Hostilities began with a triple movement for the invasion of Canada which, if properly timed and executed, would have brought united action against Montreal. But the entire campaign utterly miscarried and ended with the British occupation of Detroit. While action had gone ill on land, however, the navy had, in a measure, restored American confidence. The frigate, Constitution, Captain Isaac Hull in charge, met the British Guerriere southeast of Boston on August 19, and captured her after a fight of thirty minutes, Hull reducing the enemy ship to complete wreckage. Two months later, the American sloop Wasp met the British sloop Frolic and demolished her entirely. This telling work of the navy took the world by surprise. In addition American privateers swarming the Atlantic captured five hundred British vessels during the fall and winter of 1812-13.

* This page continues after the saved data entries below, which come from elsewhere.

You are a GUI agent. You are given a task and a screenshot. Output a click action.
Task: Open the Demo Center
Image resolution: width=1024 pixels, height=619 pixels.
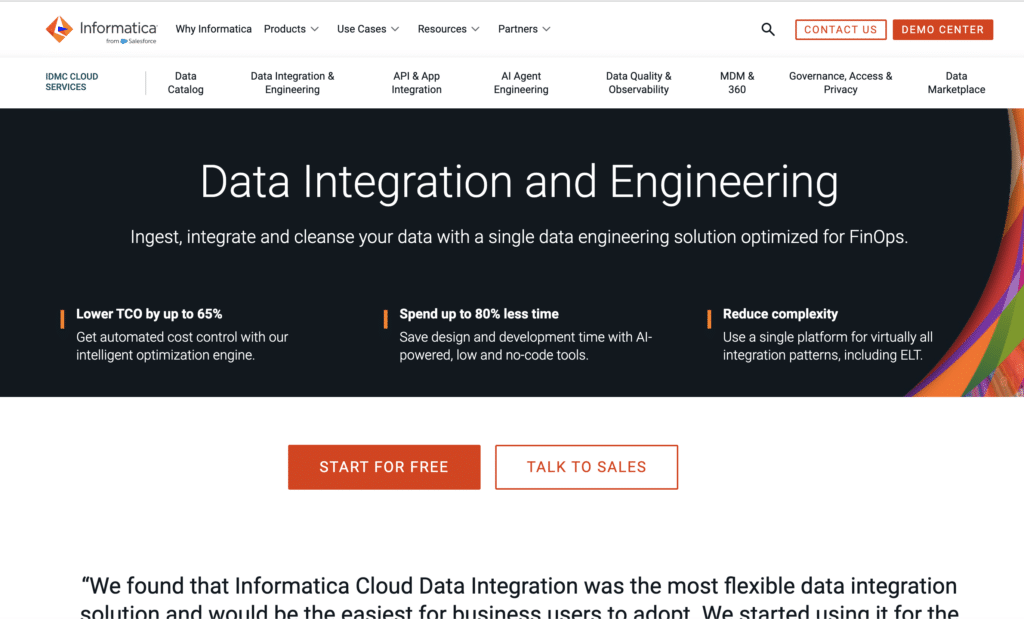[942, 29]
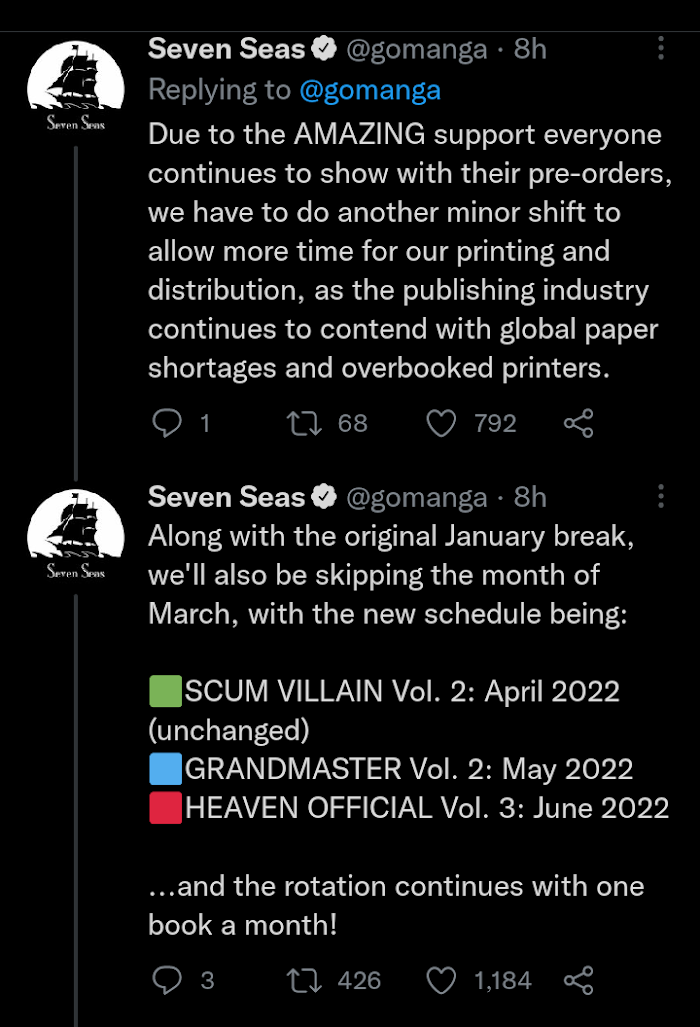
Task: Reply to the new schedule tweet
Action: click(166, 980)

The campaign of 1813 centered about Lake Erie in New York state. General William Henry Harrison had led an army of militia, volunteers, and regulars from Kentucky with the object of reconquering Detroit. On September 12, news reached him, while he was still in upper Ohio, that Commodore Oliver Hazard Perry had annihilated the enemy's ships on Lake Erie. Two days before, Perry had come upon British vessels and, after two and a half hours of heroic action, thrilled the country with his dispatch, "We have met the enemy and they are ours." Thereafter the lake remained in American hands. Harrison was now on the offensive and, in less than a month, upper Canada fell into American control. At the end of the year, however, the English still held Lake Ontario, and the next year and a half saw a series of land and sea engagements which made the military situation a virtual stalemate.

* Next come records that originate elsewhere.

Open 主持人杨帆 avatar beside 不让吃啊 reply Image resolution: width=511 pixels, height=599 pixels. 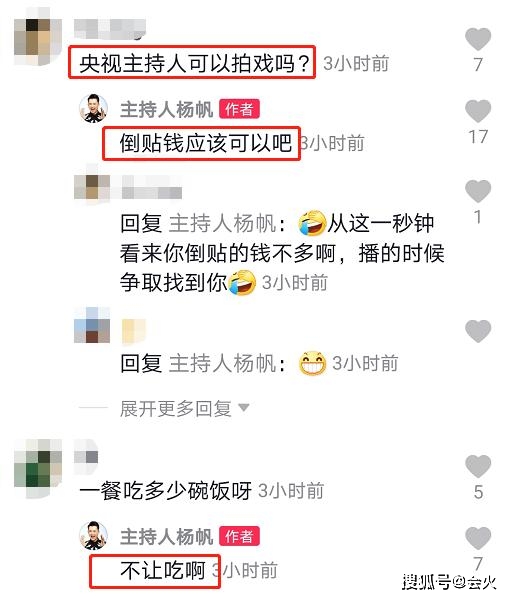click(93, 536)

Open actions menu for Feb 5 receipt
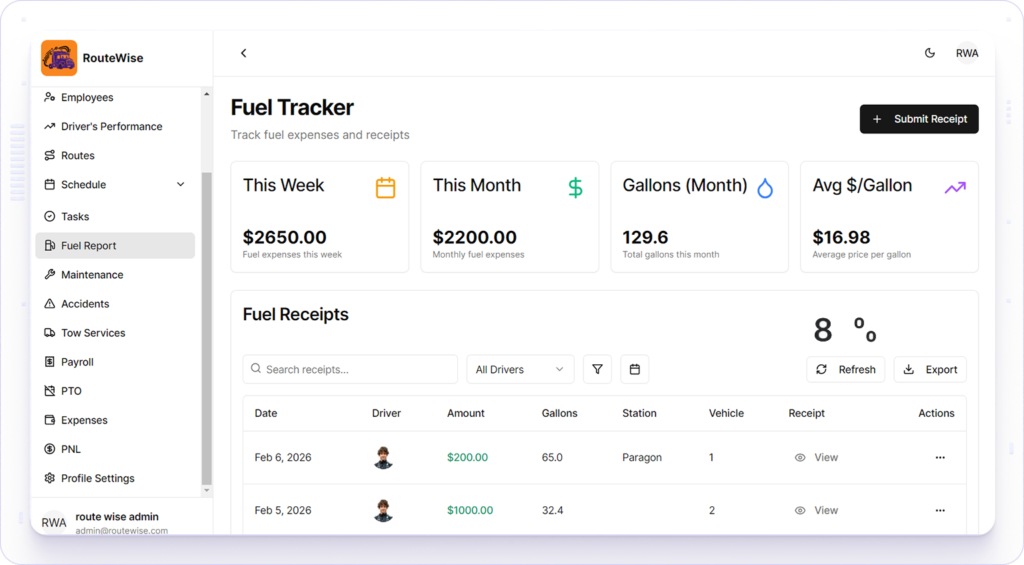tap(939, 510)
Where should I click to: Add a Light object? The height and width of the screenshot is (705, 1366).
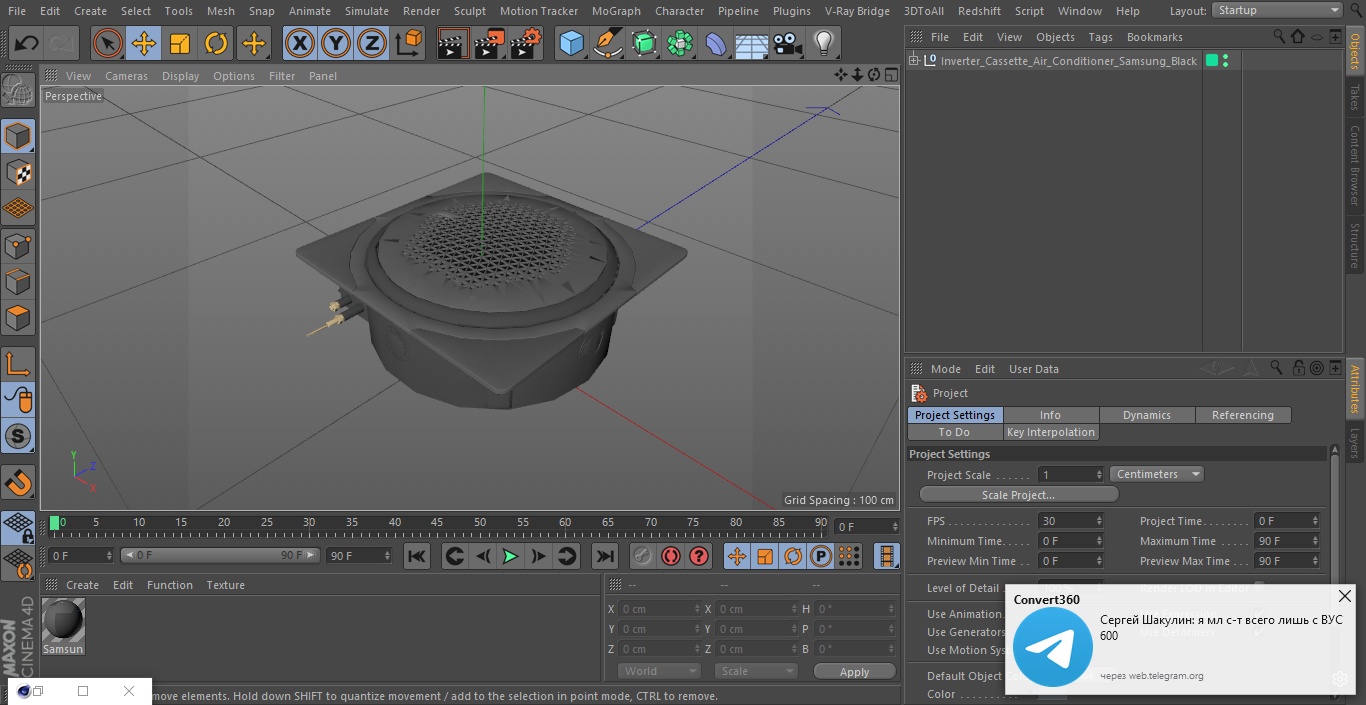(x=823, y=44)
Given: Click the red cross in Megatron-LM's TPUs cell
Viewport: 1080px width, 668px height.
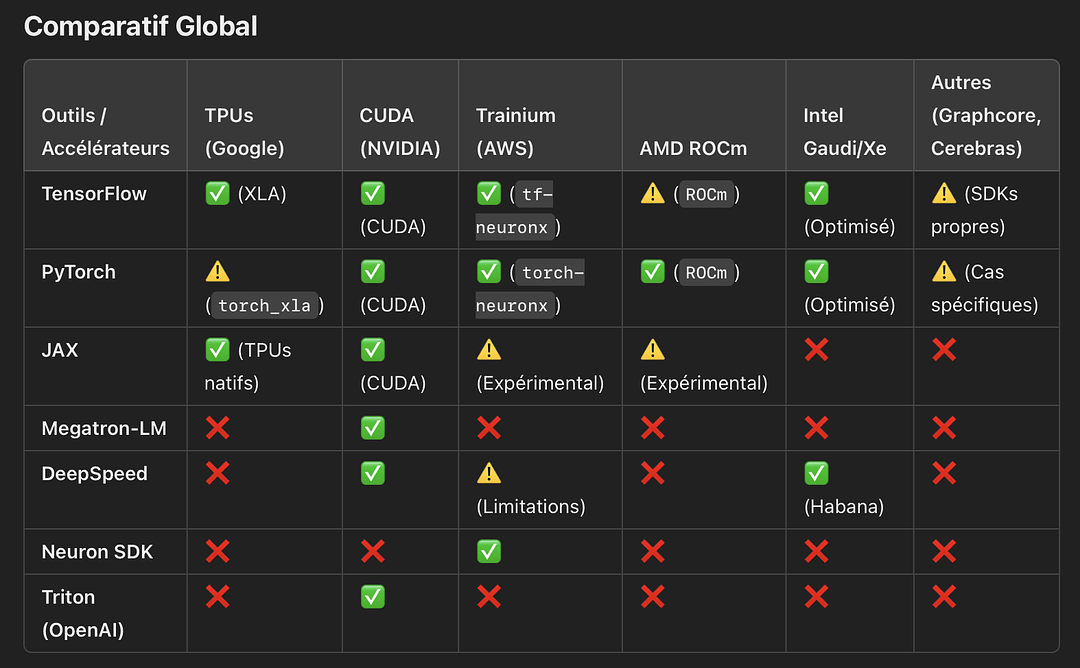Looking at the screenshot, I should pyautogui.click(x=217, y=428).
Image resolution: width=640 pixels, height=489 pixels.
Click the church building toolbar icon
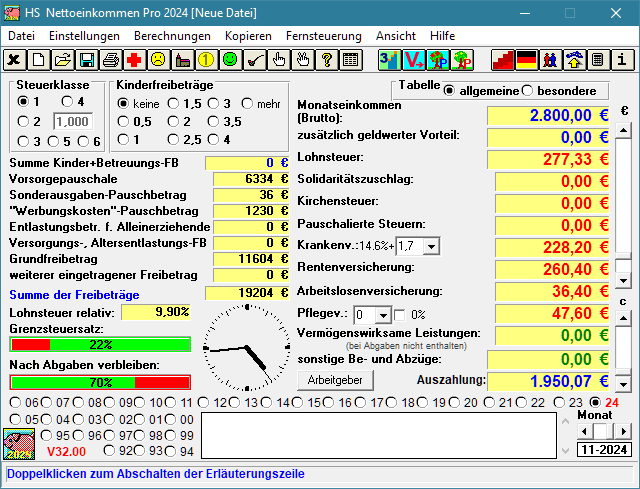(182, 60)
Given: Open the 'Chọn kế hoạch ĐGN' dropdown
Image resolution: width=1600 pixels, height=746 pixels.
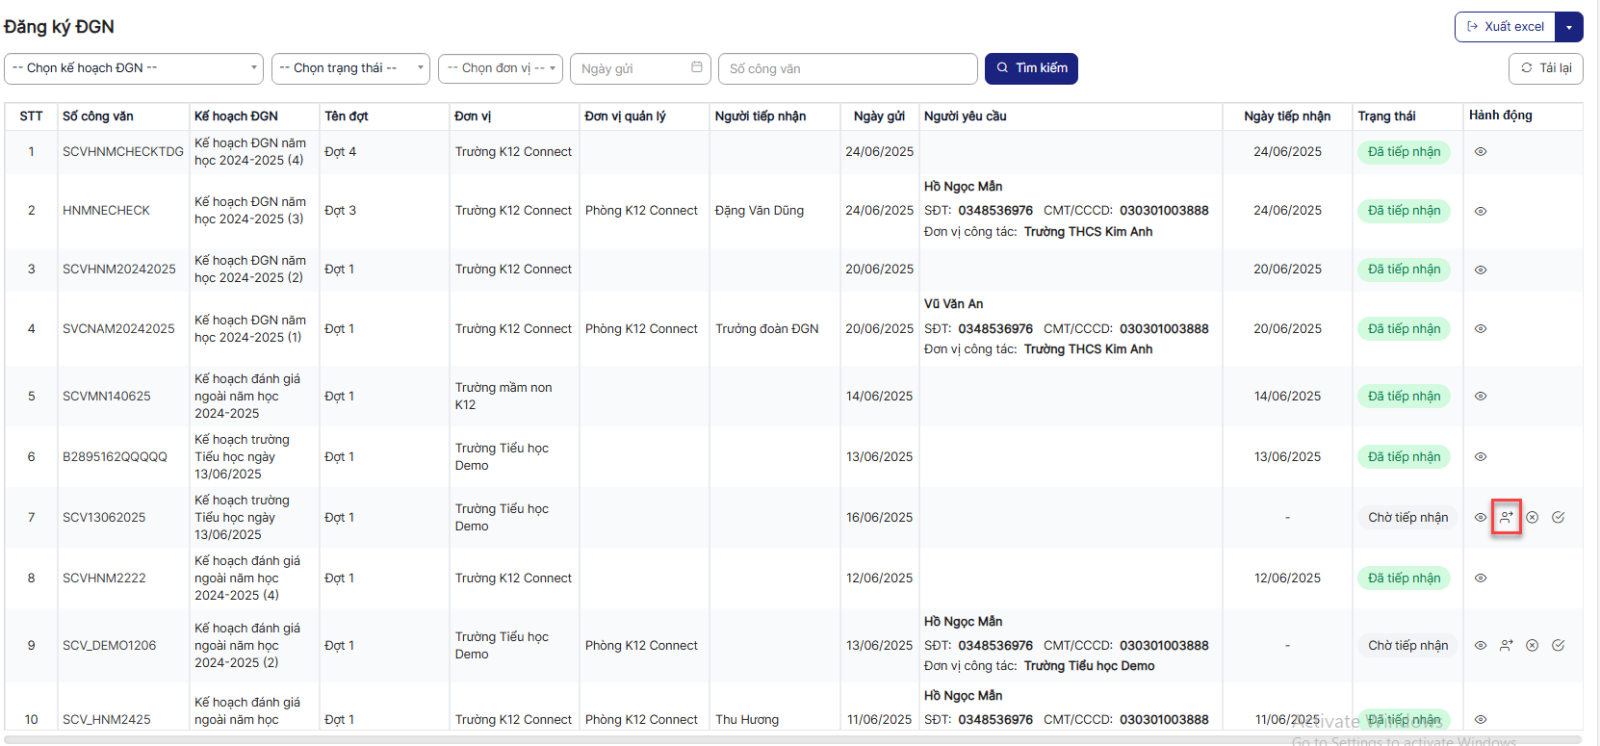Looking at the screenshot, I should 133,68.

The war was brought to a close by the Treaty of Ghent which was approved by the United States in February 1815. Day by day during the treaty negotiations, both England and the United States gave up more and more of their demands, with the curious result that in the final treaty neither side gained or lost. It merely provided for the cessation of hostilities, the restoration of conquests, and a commission to settle boundary disputes. Not a word was said about impressment and neutrality rights, the causes for which the war had been so dearly fought. The dramatic victory which a bizarre but formidable army of frontiersmen, under the fiery fighter, Andrew Jackson, won at New Orleans over a strong British force gave the United States some real cause for exultation. Ironically, this took place on January 8, 1815, after the peace treaty had been signed but before it became known in America.

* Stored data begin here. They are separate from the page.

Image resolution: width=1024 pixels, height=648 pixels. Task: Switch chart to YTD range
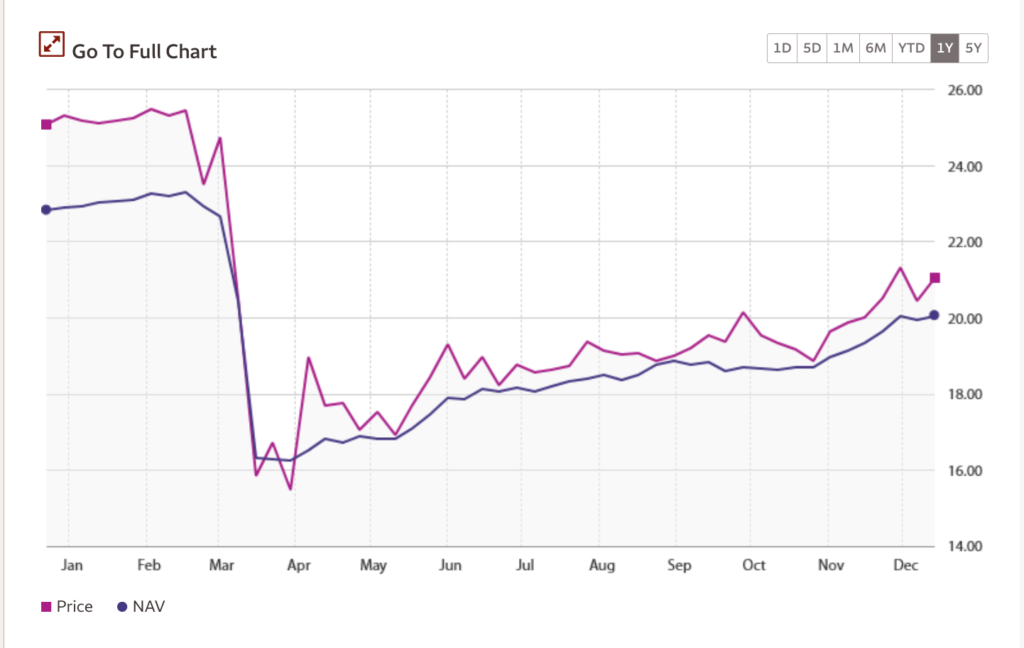point(911,48)
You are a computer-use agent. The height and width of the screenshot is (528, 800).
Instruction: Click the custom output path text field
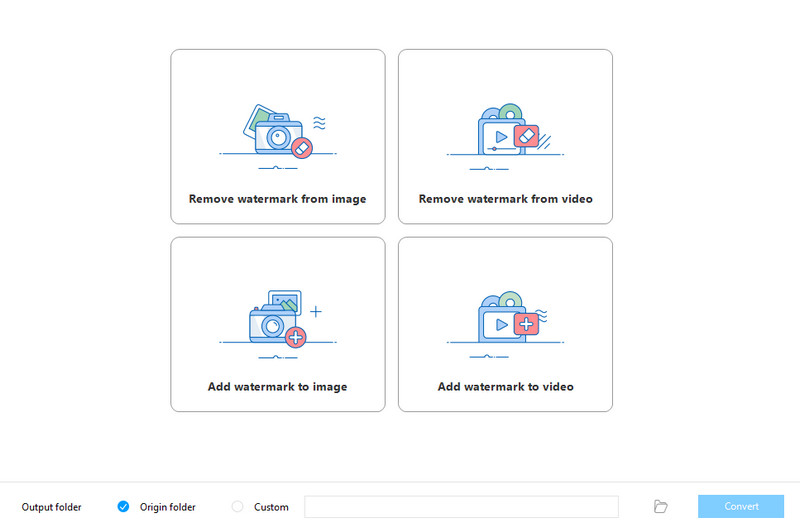click(461, 507)
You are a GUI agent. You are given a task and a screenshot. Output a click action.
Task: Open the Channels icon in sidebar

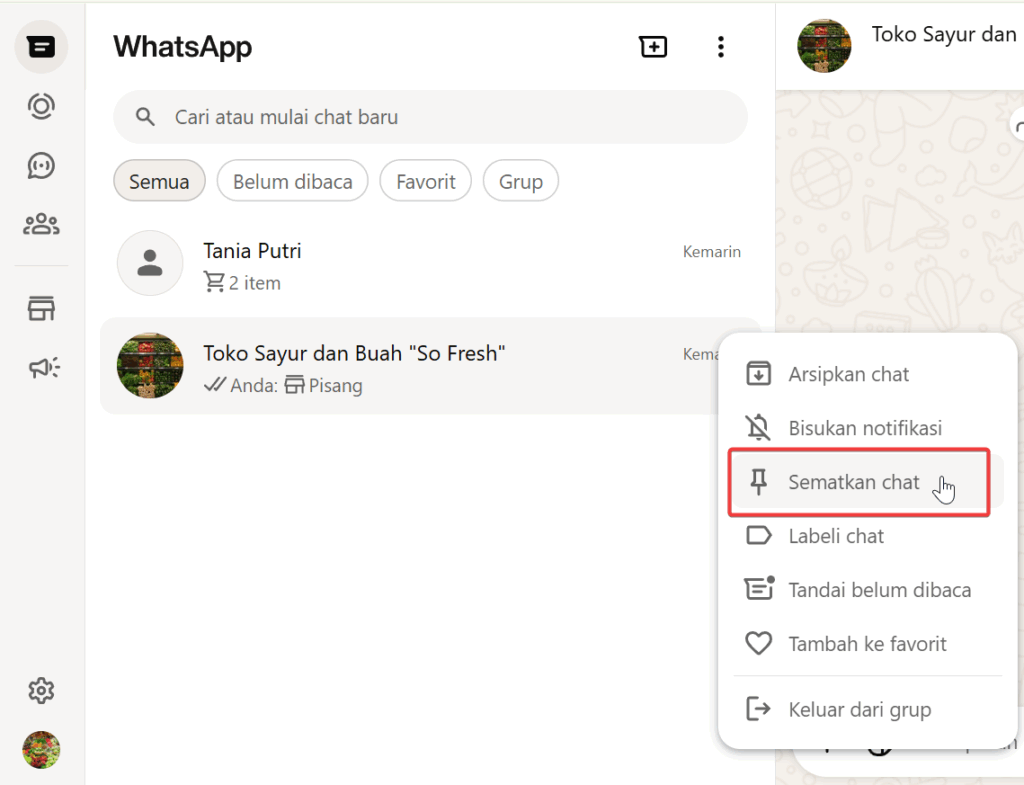pyautogui.click(x=41, y=165)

As in every war, losses were devastating. Particularly so to a young and growing country was the loss of 21,000 sailors and 30,000 soldiers killed or injured. Added to that was the destruction of 1,400 ships and enormous financial losses. However, historians agree that the War of 1812 had one important positive result-the strengthening of national unity and patriotism. The fact that men of different states again fought side by side and that a Virginian, Winfield Scott, was the ablest commander of northern troops, added to the sense of national unity. Western troops fought alongside their compatriots from the eastern seaboard, and from this time onward, the west, always national in sentiment, grew in importance in American life.
Albert Gallatin, Secretary of the Treasury from 1801 to 1813, asserted that before the conflict Americans were becoming too selfish and too prone to think in local terms.
"The war," he said, "has renewed and reinstated the national feeling and character which the Revolution had given, and which were daily lessening. The people have now more general objects of attachment, with which their pride and political opinions are connected. They are more Americans; they feel and act more as a nation; and I hope that the permanency of the Union is thereby better secured."